Yapılacak Görevler:
- a) Türk istihbarat personeli hakkındaki makaleye göre şu ifadelerin doğru olup olmadığını lütfen belirtin. Her biri için evet ya da hayır deyin ve makaleden belirleyici sözleri aynen alıntılayın: (i) Rapor 1995 tarihlidir. (ii) Operasyonu Suriye istihbarat servisi düzenlemiştir. (iii) Tutuklu personelin bulunduğu köy Baalbek'e bağlıdır.
- b) Türk istihbarat personeli hakkındaki makaleyi kaldığı yerden sürdürün.

::: Makale :::

Türk Silahla Kuvvetleri’nin istihbarat görevlileri 4 Nisan 1997 tarihli, 11.03.151/135702-4958 sayılı raporlarında şunları dile getiriyorlardı: “Suriye istihbarat servisi tarafından 14 MİT personeli ile 3 Kara Kuvvetleri İstihbarat Personeli’ne gizlice operasyon düzenlendi. Tutuklu Türk istihbarat birimleri Suriye ile Lübnan sınırı arasında bulunan küçük bir yerleşim merkezinde “esir” olarak cezaevine kondukları saptandı. Lübnan’a bağlı bulunan kasaba Baalbek’e bağlı küçük bir köy statüsünde. Suriye istihbarat servisi tarafından 1995 yılında PKK’dan sonra, Türk Halk Kurtuluş Ordusu’ndan, Dev-Genç ve Dev-Sol ile solun diğer fraksiyonları olan DHKP-C’ye tahsis edildiği saptandı.”

::: Toplanan Veriler :::

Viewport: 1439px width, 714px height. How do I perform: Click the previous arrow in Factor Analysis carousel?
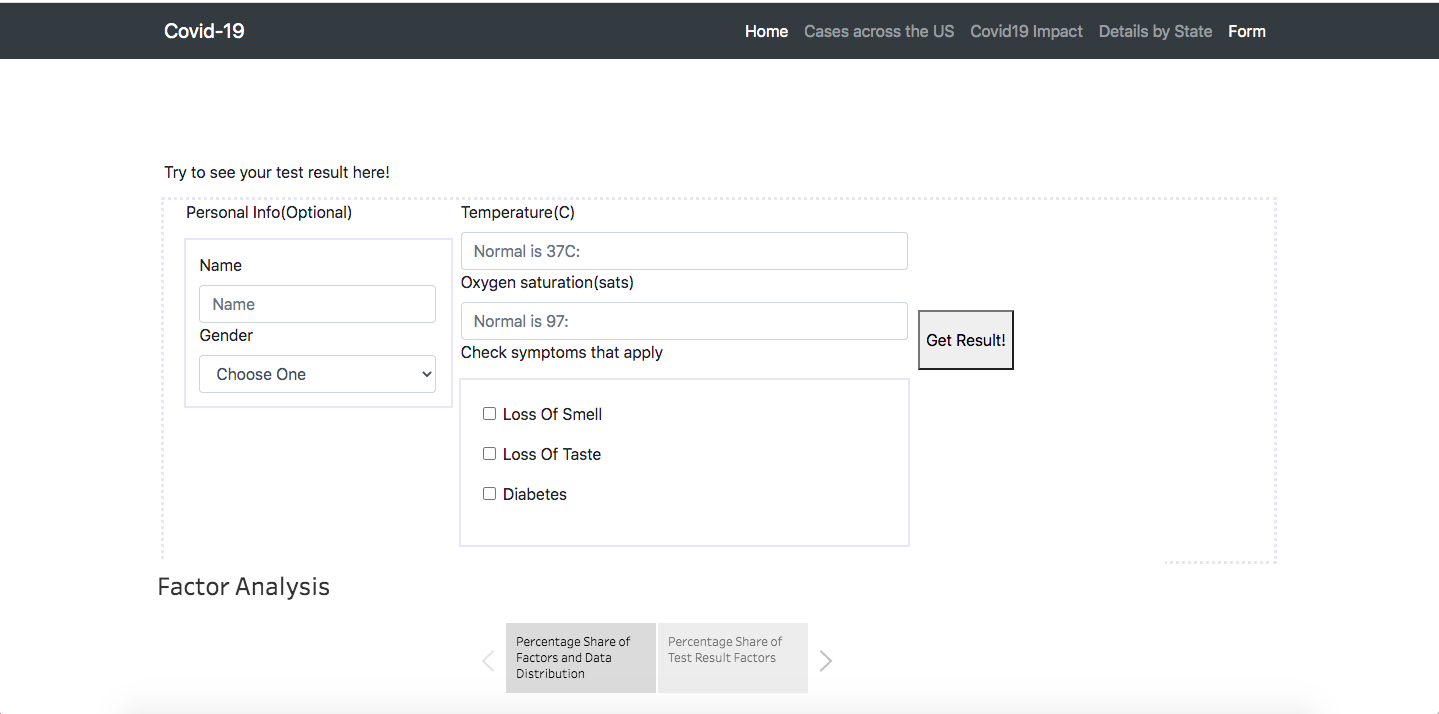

:::

Beklenen Cevaplar:
- a)
(i) Hayır: "4 Nisan 1997 tarihli"
(ii) Evet: "Suriye istihbarat servisi tarafından 14 MİT personeli ile 3 Kara Kuvvetleri İstihbarat Personeli’ne gizlice operasyon düzenlendi."
(iii) Evet: "Lübnan’a bağlı bulunan kasaba Baalbek’e bağlı küçük bir köy statüsünde."

- b)
11.03.151/b05.10014 sayılı raporda ise; “Suriye istihbarat servisi gizlice Türk istihbarat elemanlarının hücre evlerinin yerlerini saptayıp, PKK’nın da operasyonda yardımcı olduğu saptandı. Alınan cevaplar neticesinde “Muhaberat” tarafından yapılan organizasyonun PKK’nın ve Devrimci Sol örgütlerin girişimiyle gerçekleştiği belirlendi.” Diye, 54 MİT ajanımızın ve 3 istihbarat subayımızın yakalanışları bildiriliyordu… Bu yazışmalar Jandarma Genel komutanlığı İstihbarat Daire Başkanlığı’na iletildi. O günden bugüne değin MİT yalnızca iki istihbarat ajanımızı esaretten kurtarıp özgürlüğüne kavuşturmayı başarabildi. TSK’nın 3 istihbarat subayı da kurtarıldı. Ancak; görevleri gereği canlarını hiçe sayan MİT ajanlarımızın geri kalanlarının akıbeti meçhul.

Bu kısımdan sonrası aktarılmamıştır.